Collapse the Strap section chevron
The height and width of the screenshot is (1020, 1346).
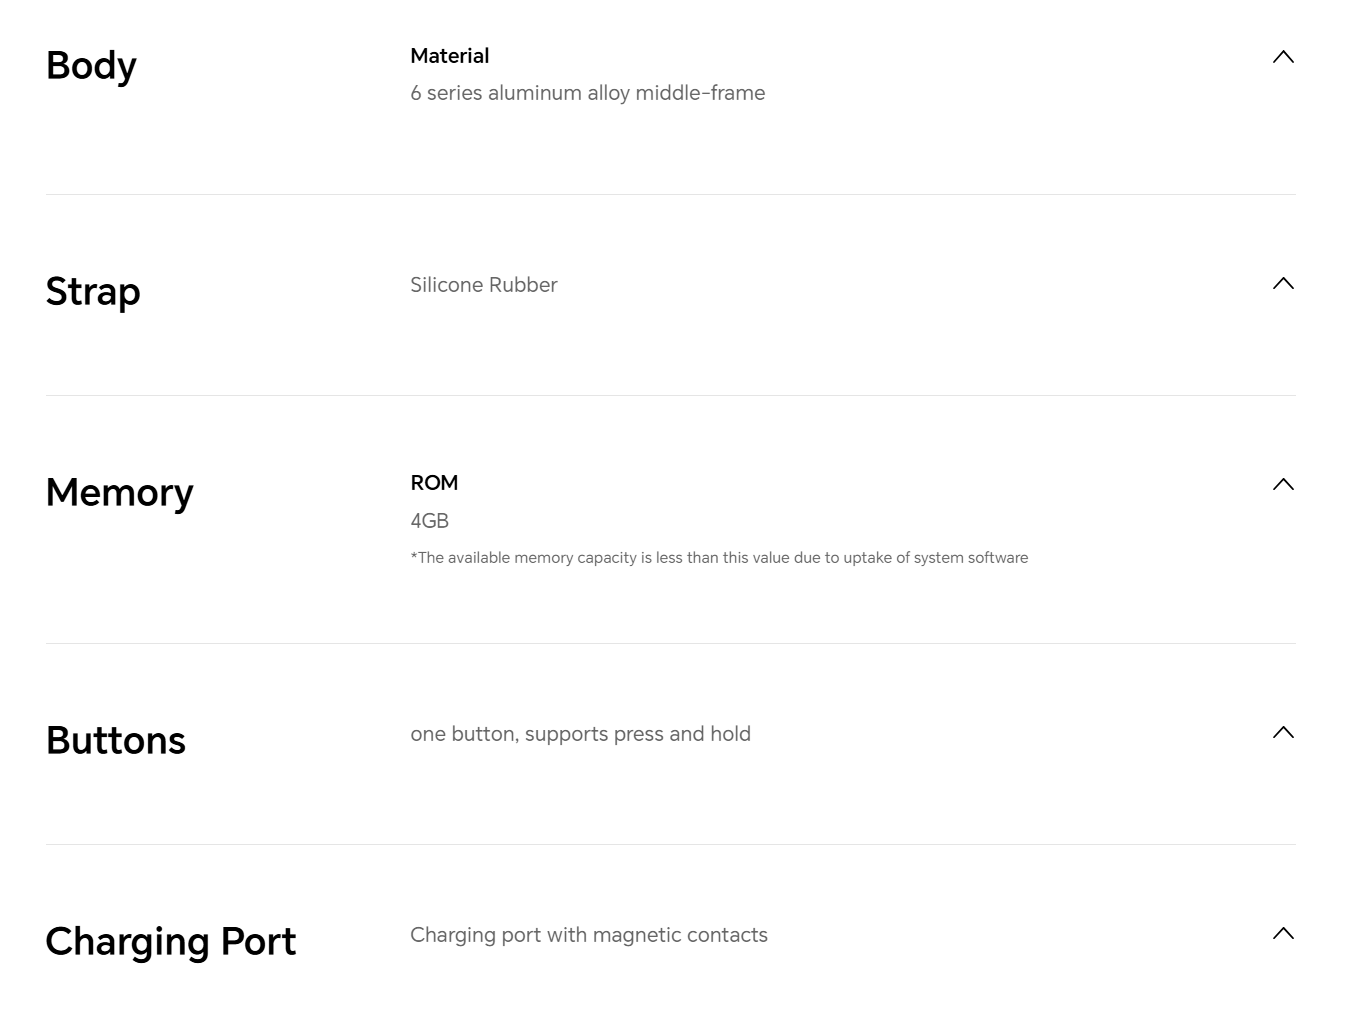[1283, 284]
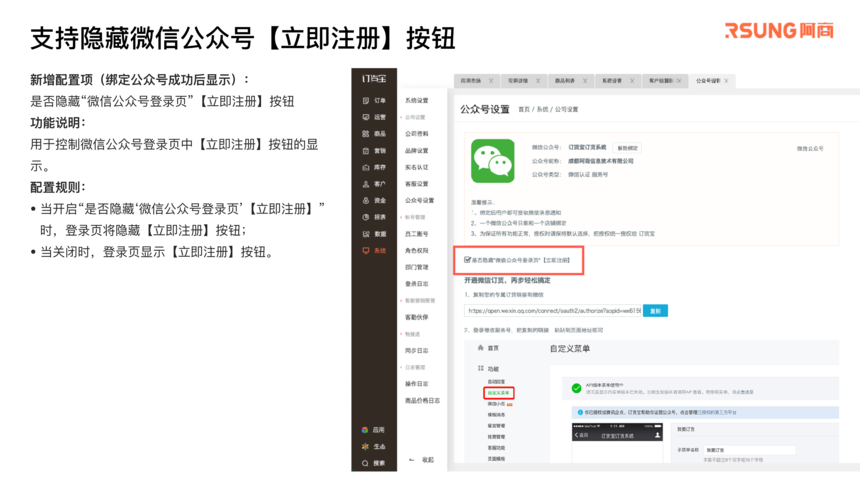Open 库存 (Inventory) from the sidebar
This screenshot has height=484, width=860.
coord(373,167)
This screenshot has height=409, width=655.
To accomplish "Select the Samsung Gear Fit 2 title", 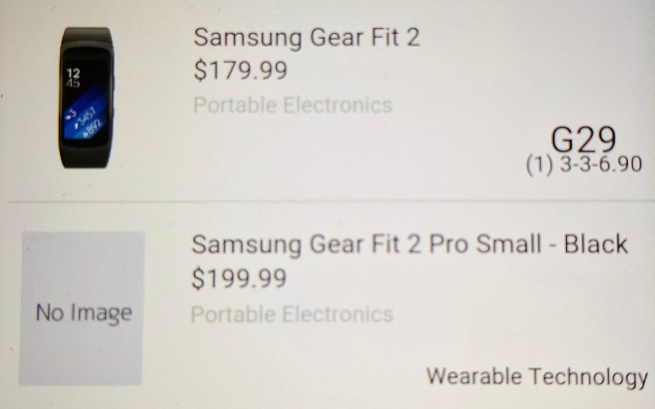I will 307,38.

* * *

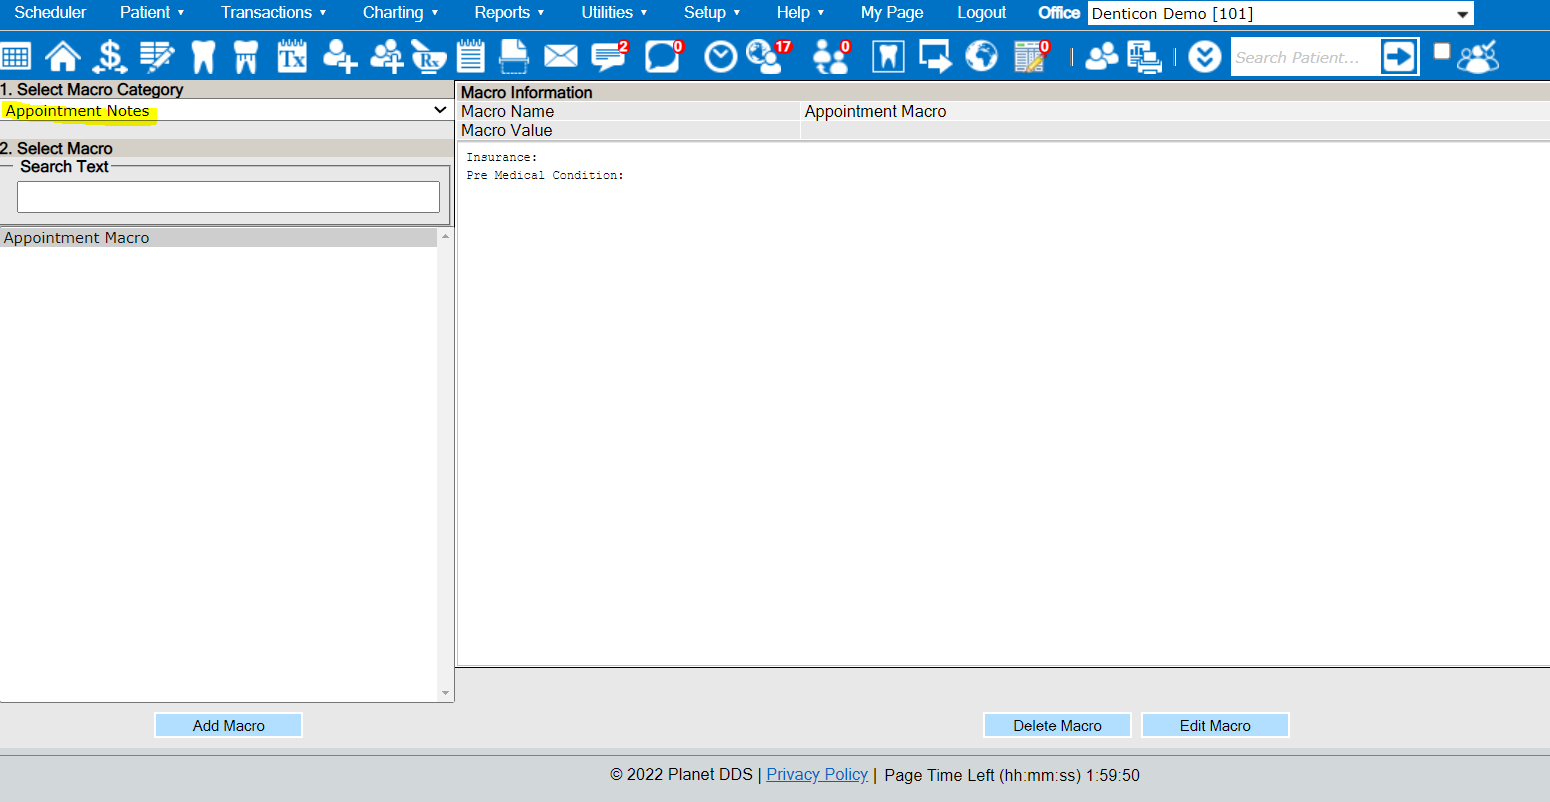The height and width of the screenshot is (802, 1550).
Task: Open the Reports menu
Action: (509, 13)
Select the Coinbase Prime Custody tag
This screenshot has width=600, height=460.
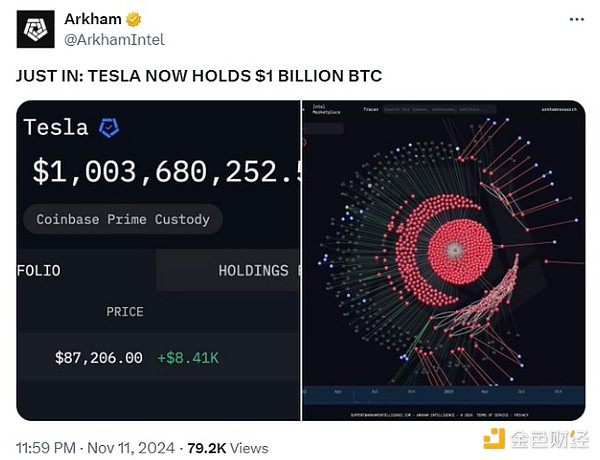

## WHAT THE TASK REQUIRES
Take the entries above and return only the lines from the one with "Select the Coinbase Prime Custody tag" to the one with "This screenshot has width=600, height=460.", both included, unchanged.

## SOLUTION
Select the Coinbase Prime Custody tag
This screenshot has width=600, height=460.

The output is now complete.